Your answer must be every line of the data below that holds the string "size", copied exactly.

►

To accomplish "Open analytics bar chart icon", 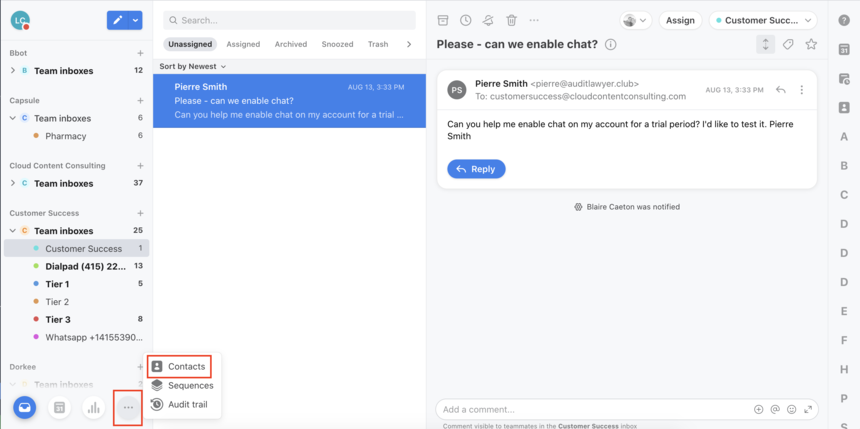I will pos(94,408).
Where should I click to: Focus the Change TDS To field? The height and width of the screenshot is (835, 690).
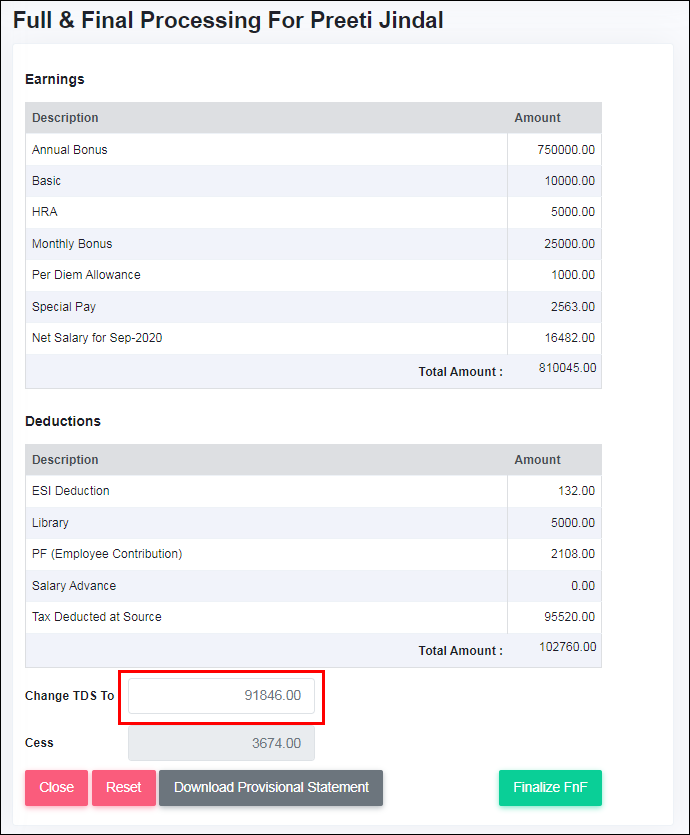(x=221, y=695)
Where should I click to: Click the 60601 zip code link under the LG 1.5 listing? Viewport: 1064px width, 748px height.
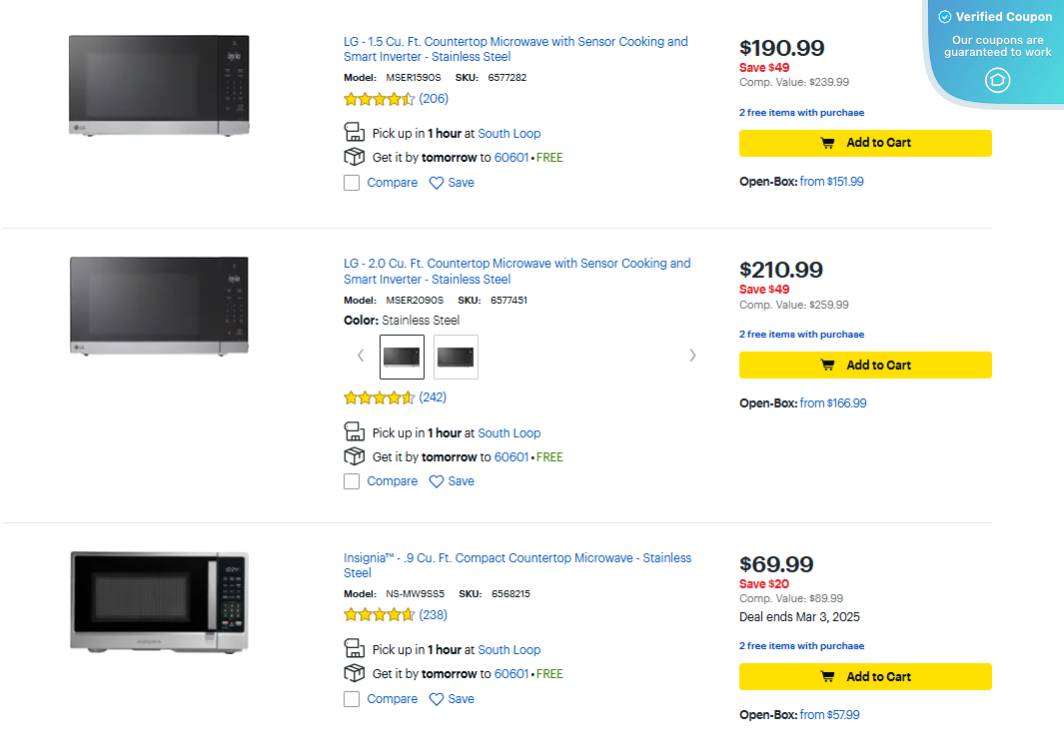(x=511, y=157)
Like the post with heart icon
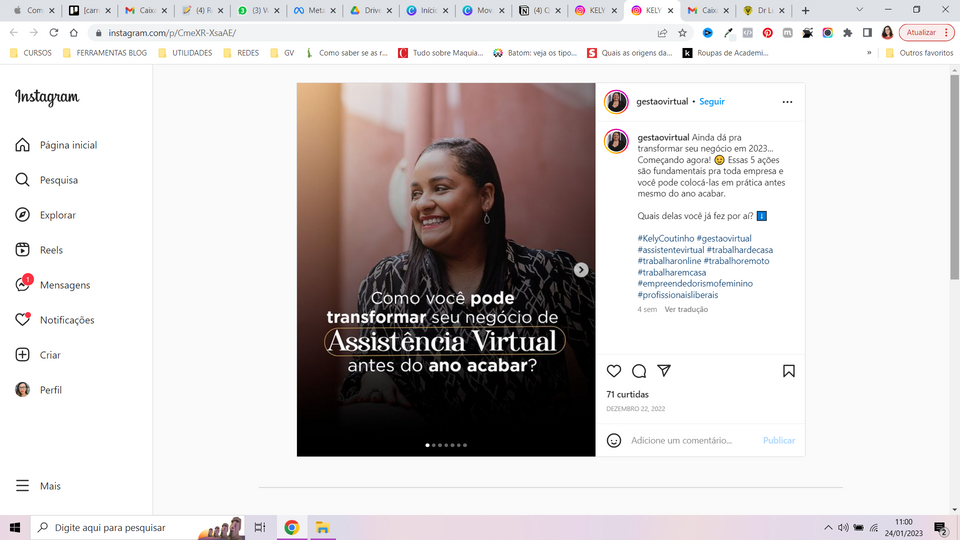 tap(613, 371)
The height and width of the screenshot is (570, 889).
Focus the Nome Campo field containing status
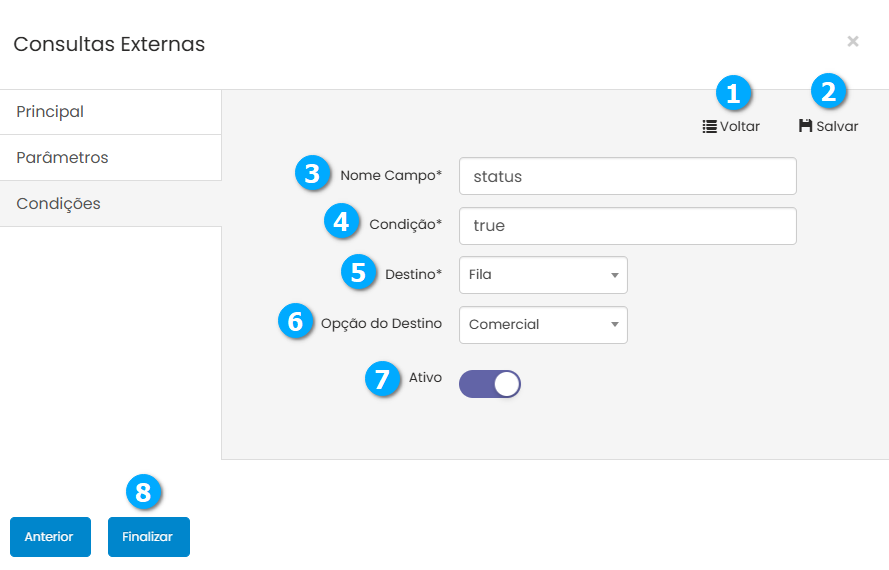(627, 176)
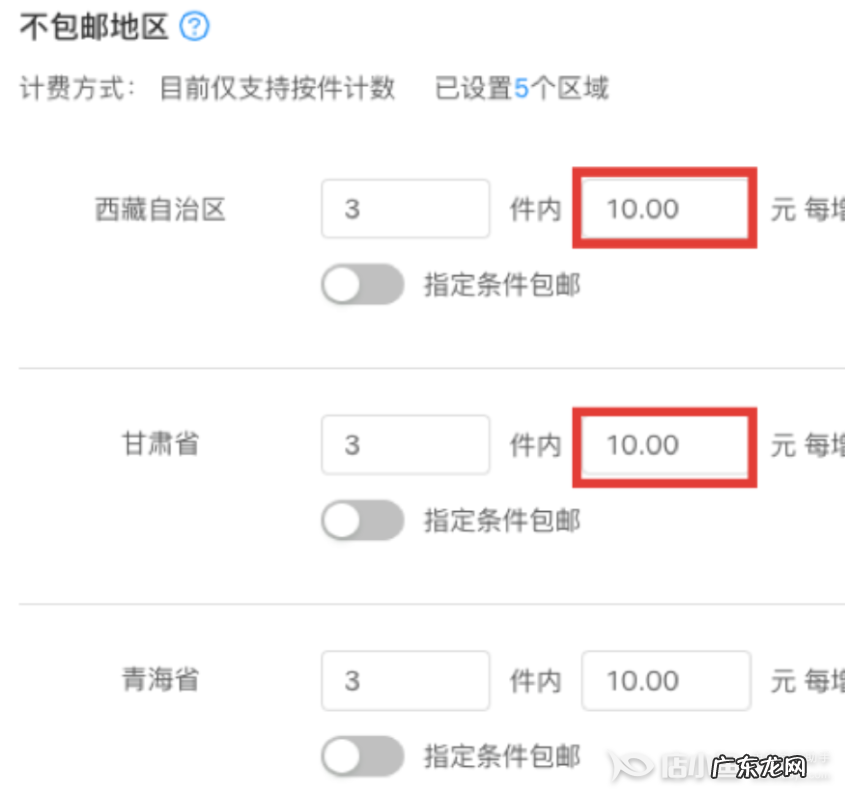Click piece count field for 西藏自治区
Screen dimensions: 845x796
tap(404, 208)
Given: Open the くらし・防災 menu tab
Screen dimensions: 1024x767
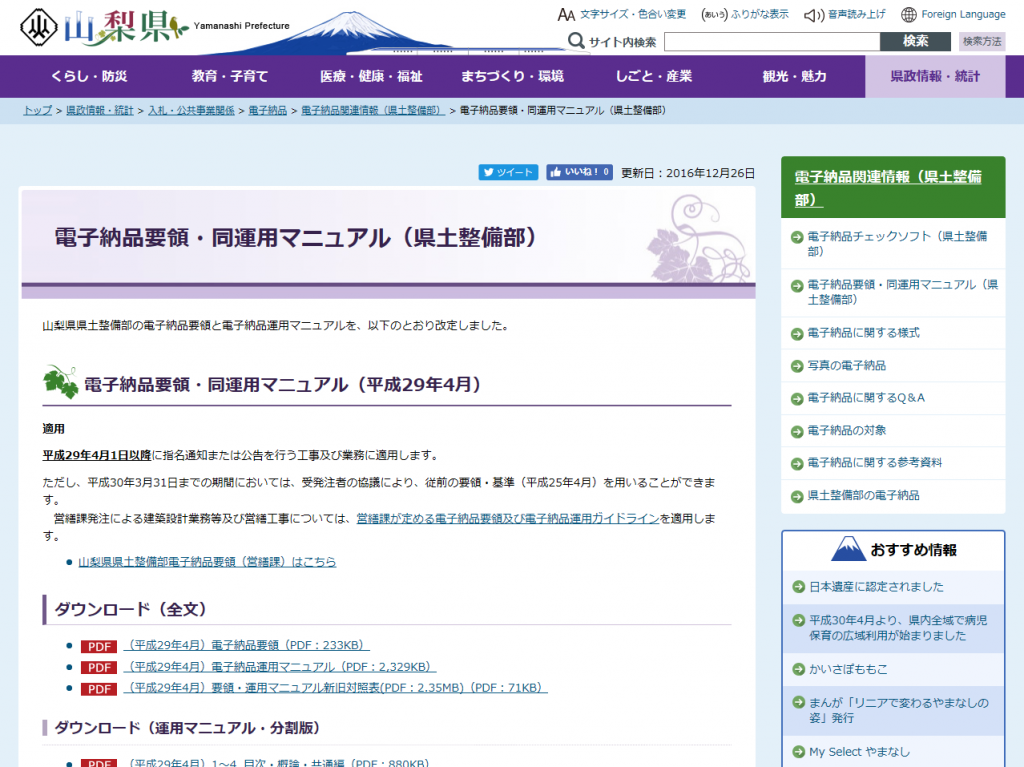Looking at the screenshot, I should pyautogui.click(x=89, y=77).
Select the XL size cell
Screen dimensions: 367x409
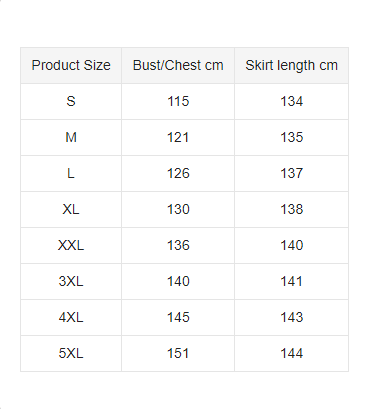pyautogui.click(x=71, y=209)
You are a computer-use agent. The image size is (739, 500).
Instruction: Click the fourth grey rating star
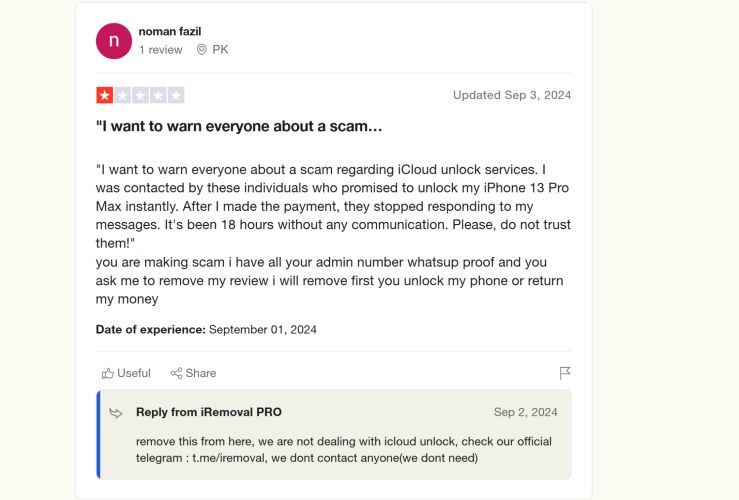[x=158, y=95]
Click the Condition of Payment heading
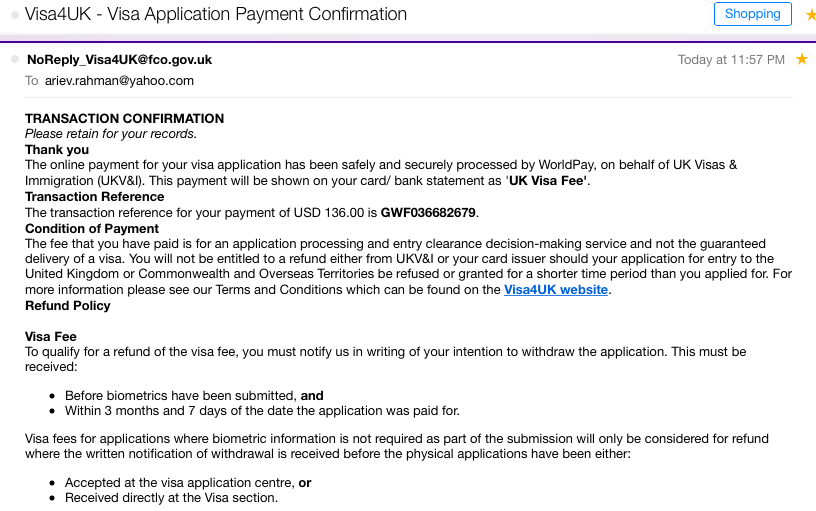This screenshot has height=511, width=816. coord(92,228)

◄

[Worked solution]
Select the XL size cell
You are a computer-use agent. The image size is (739, 500).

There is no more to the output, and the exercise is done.